The first step in the consensus procedure was the performance of a systematic literature review. Details of this systematic review are described elsewhere [
28]. A wide range of definitions were in use, of which, four were cited by many other authors [
15,
18,
20,
26]. Pless and Douglas proposed a definition for children with any chronic physical disorder for use in epidemiological surveys [
20]. They described chronic illness as “a physical, usually non-fatal condition which lasted longer than 3 months in a given year, or necessitated a period of continuous hospitalisation of more than one month; of sufficient severity to interfere with the child’s ordinary activities in some degree.” Perrin et al. presented some recommendations for formulating a comprehensive, generic and flexible definition of chronic conditions in childhood [
18]. They recommended two levels: duration and impact. First, “a condition is considered chronic if it has lasted or is expected to last more than 3 months.” And a second specification is “to take into account the impact of the condition on the child.
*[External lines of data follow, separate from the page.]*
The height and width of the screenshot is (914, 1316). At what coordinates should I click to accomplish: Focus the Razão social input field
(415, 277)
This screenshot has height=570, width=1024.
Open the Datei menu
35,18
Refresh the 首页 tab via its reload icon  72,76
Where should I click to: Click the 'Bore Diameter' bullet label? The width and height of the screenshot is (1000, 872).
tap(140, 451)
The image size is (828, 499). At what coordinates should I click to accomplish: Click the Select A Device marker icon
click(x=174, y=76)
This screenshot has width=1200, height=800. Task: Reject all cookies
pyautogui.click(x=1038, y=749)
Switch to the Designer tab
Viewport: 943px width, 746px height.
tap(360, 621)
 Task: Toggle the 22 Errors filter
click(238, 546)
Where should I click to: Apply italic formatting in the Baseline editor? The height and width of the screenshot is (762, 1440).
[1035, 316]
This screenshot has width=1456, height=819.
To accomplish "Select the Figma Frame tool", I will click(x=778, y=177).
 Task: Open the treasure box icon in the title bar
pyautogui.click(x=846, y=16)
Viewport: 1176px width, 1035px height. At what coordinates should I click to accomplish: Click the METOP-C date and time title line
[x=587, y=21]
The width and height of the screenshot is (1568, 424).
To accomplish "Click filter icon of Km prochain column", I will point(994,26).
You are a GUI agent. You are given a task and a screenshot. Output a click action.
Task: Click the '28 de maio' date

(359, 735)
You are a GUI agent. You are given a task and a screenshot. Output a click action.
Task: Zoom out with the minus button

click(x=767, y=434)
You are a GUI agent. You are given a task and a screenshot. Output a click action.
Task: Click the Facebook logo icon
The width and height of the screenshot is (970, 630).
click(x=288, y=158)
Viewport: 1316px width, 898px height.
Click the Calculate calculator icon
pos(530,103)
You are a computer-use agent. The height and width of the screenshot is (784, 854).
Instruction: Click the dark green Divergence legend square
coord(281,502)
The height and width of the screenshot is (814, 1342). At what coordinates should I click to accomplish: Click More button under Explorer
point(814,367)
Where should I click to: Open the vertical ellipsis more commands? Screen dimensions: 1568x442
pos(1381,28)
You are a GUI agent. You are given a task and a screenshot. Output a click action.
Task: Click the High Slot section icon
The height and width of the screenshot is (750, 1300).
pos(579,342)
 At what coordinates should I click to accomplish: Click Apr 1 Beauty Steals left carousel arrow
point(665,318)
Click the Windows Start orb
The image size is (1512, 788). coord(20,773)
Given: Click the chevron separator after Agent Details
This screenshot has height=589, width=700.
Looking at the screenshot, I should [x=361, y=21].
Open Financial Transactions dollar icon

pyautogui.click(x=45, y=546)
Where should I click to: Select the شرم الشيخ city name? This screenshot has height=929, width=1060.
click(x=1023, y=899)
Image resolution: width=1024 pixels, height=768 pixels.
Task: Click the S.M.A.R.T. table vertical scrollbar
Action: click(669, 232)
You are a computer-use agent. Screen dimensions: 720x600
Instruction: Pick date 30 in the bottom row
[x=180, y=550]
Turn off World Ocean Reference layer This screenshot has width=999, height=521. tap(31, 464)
For example, the level of functional impairment or the use of medical attention greater than that expected for a child of the same age might be considered.” Stein et al. defined “children with ongoing health conditions” as children having disorders that: (1) have a biological, psychological or cognitive basis; (2) have lasted or are virtually certain to last for at least 1 year and (3) produce one or more sequelae, such as: (a) limitations of function, activities or social role in comparison with healthy peers in the general areas of physical, cognitive, emotional and social growth and development; (b) dependency of medication, special diet, medical technology, assertive devices or personal assistance to compensate for or minimise the limitations of function, activities or social role or (c) the need for medical care or related services, psychological services or educational services over and above the usual for the child’s age, or for special ongoing treatments, interventions or accommodation at home or in school [
26]. McPherson et al. defined a slightly different concept, namely “children with special health care needs” [
15]. They described these children as “those who have or are at increased risk for a chronic physical, developmental, behavioural, or emotional condition and who also require health and related services of a type or amount beyond that required by children generally.” Apart from these four often cited definitions, several different definitions were found, some of which were based on a list of diagnoses and others were based on the duration and consequences of the condition of the child, the so-called non-categorical definitions. However, the clarity and theoretical basis of these definitions varied considerably [
28].